Using Tika 1.5 (latest release which uses PDFBox) I'm seeing the
following IOException parsing certain PDFs.
java.io.IOException: Error: Header doesn't contain versioninfo
at
org.apache.pdfbox.pdfparser.PDFParser.parseHeader(PDFParser.java:335)
at org.apache.pdfbox.pdfparser.PDFParser.parse(PDFParser.java:177)
at org.apache.pdfbox.pdmodel.PDDocument.load(PDDocument.java:1238)
at org.apache.pdfbox.pdmodel.PDDocument.load(PDDocument.java:1203)
at org.apache.tika.parser.pdf.PDFParser.parse(PDFParser.java:111)
...
Should this be something more specific than just an IOException, so that
Tika can know whether to just let it bubble up as an IOException, or
encapsulate it into a TikaException?
I don't know enough about the PDFBox project to know if there are ever
any exceptions besides IOExceptions thrown. Perhaps there could be a
PDFParseException or something like that when you run into known
situations. But if IOExceptions only ever happen when you run into known
situations, then Tika could just know that is the case and wrap any
IOException from PDFBox into a TikaException.
What do you think?
Thanks,
Daniel Gibby

» COLLECTED MATERIAL:

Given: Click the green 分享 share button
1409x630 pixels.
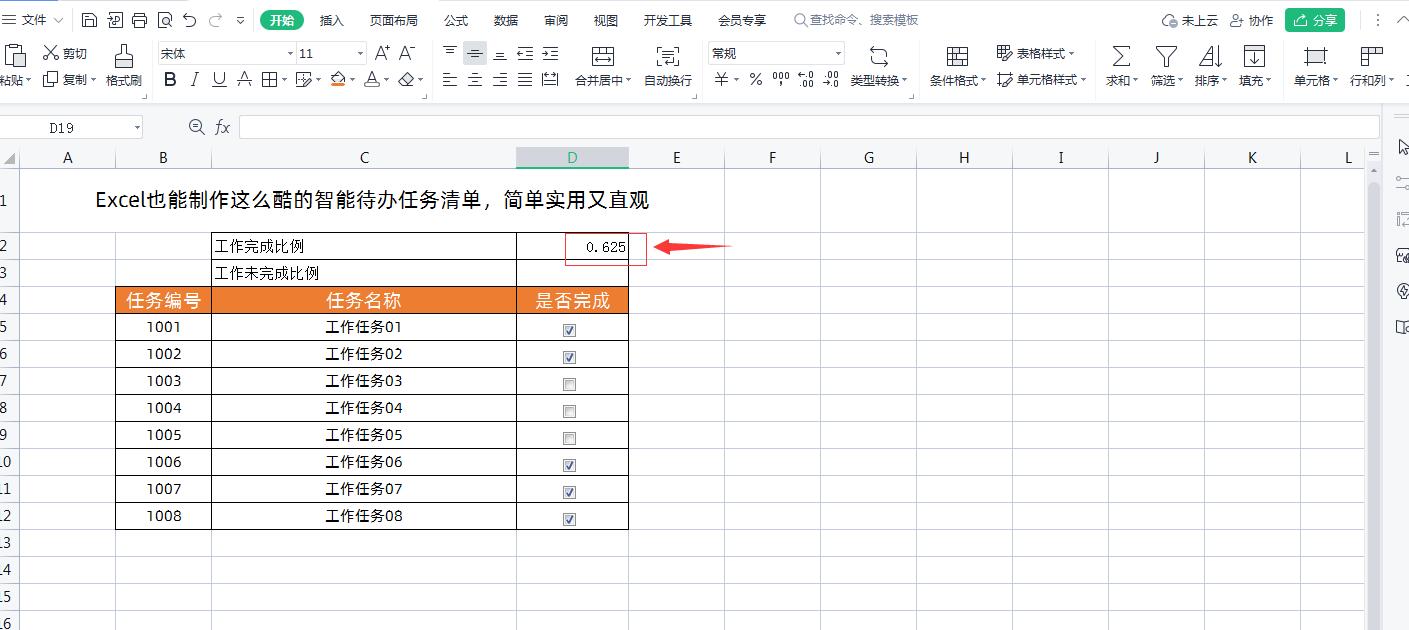Looking at the screenshot, I should 1315,19.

» EXERCISE INSTRUCTIONS:
1 - List the source file and line number given in each frame of the stack trace in the post about the PDFBox IOException, in the order they appear.
2 - Summarize the post about the PDFBox IOException in two sentences.
3 - Reproduce the post about the PDFBox IOException from "Should this be" to "into a TikaException?".
Rely on the post alone.

» SOLUTIONS TO THE TASKS:
1 -
PDFParser.java:335
PDFParser.java:177
PDDocument.java:1238
PDDocument.java:1203
PDFParser.java:111

2 - While using Tika 1.5, which relies on PDFBox, the writer gets an IOException reading "Header doesn't contain versioninfo" when parsing certain PDFs. The writer asks whether PDFBox should throw something more specific, such as a PDFParseException for known situations, so that Tika can decide whether to let it bubble up or wrap it in a TikaException, or whether Tika could wrap every PDFBox IOException if such exceptions only occur in known situations.

3 -
Should this be something more specific than just an IOException, so that
Tika can know whether to just let it bubble up as an IOException, or
encapsulate it into a TikaException?